Revised goals led to curricular changes, which now invite students to engage in sustained examinations of linguistic and cultural differences across a variety of material conditions and contexts. In PCW, students’ languages and cultures become both the subjects of inquiry and the means by which they map themselves within the larger institution. The revised curriculum encourages open-ended, negotiated semiotic performances that play an important role in diverse learners’ academic and social lives. The following paragraphs discuss the asset-based assignments for PCW and the ways that subsequent PCW pedagogical frameworks differentiate from those of the mainstream WRA 101.
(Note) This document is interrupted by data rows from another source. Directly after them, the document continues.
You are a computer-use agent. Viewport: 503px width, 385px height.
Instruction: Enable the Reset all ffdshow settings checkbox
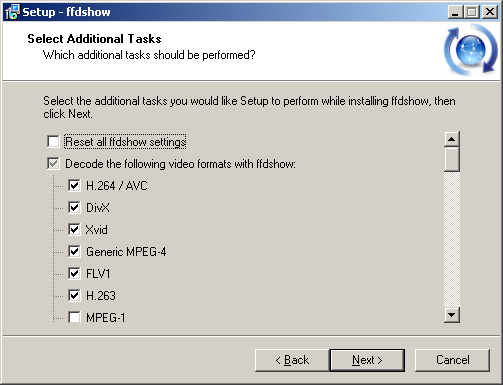tap(53, 141)
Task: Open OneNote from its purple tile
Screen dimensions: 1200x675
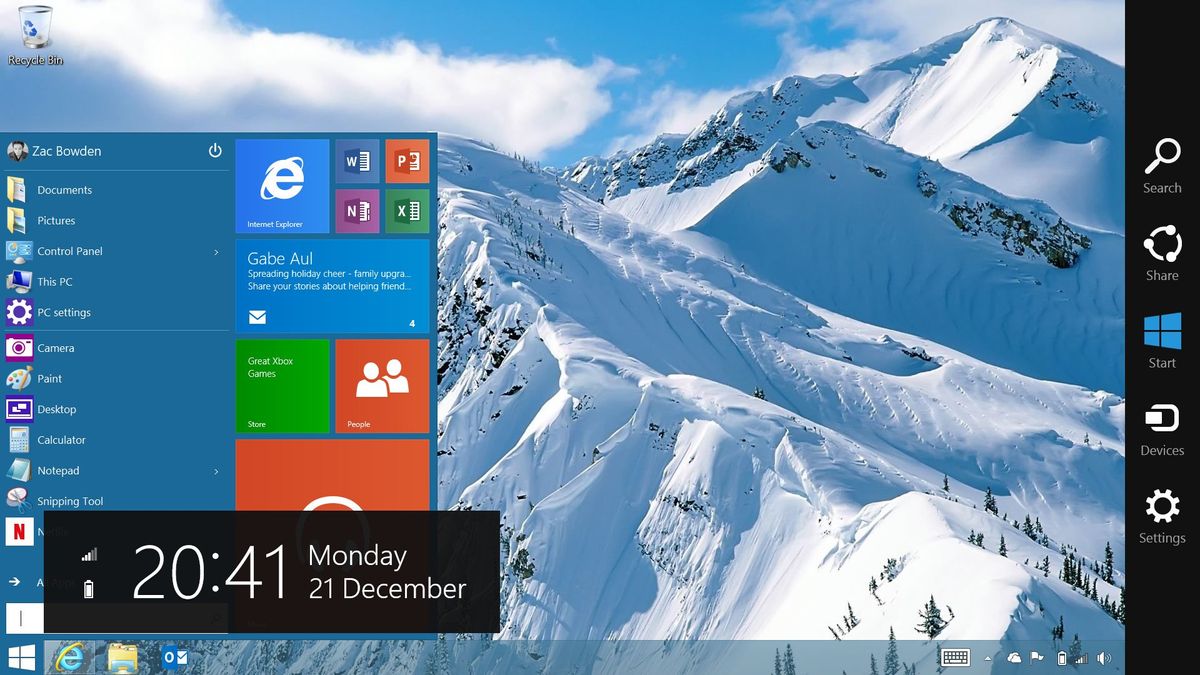Action: tap(357, 211)
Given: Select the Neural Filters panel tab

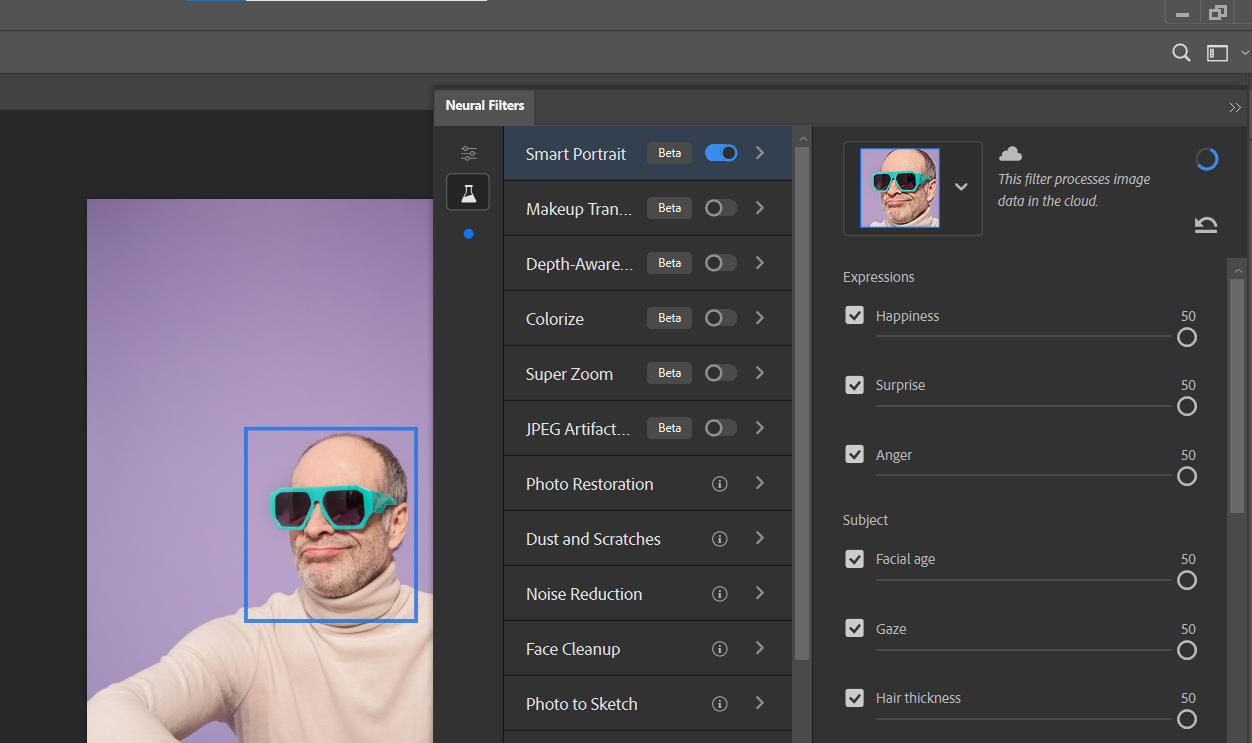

PCW Projects and Pedagogical Goals
As stated above, originally there were no distinct PCW course goals, pedagogical aims, or projects that differentiated it from the WRA101 course that followed. Shared outcomes and assignments positioned PCW “under the umbrella” of the larger FYW program. While structurally this position remains in place, PCW now has distinct pedagogical emphases that distinguish it from the mainstreatm WRA 101. We will begin with a discussion of PCW assignments, and then describe how they informed distinct theoretical and curricular articulations of PCW best practices and outcomes.
The WRA 101 course has a common curriculum of five projects that all of its teachers use: respectively, a Learning Memoir, a Cultural Artifact Literacy Narrative, a Disciplinary/Professional Literacies Project, a Remix Project, and a Reflective Learning Narrative. All five projects involve extensive drafting, peer reviewing, and revision, and all incorporate ongoing reflection on the students’ learning-in-process. These assignments occur within the program’s overarching learning goals that emphasize students’ stories and reflections as key to their learning. Overall, the curriculum is shaped by three overarching concepts: Inquiry as a recursive process of posing, following, and addressing questions; Discovery as making new knowledge through processes of inquiry; and Communication as purposeful engagement of the self and others through the products of inquiry and discovery. Rather than emphasizing the genre of the traditional academic research paper, then, the FYW program recognizes the importance of the students’ learning, practicing, and articulating tools and strategies that they may use in multiple and highly varied in- and out-of-school situations.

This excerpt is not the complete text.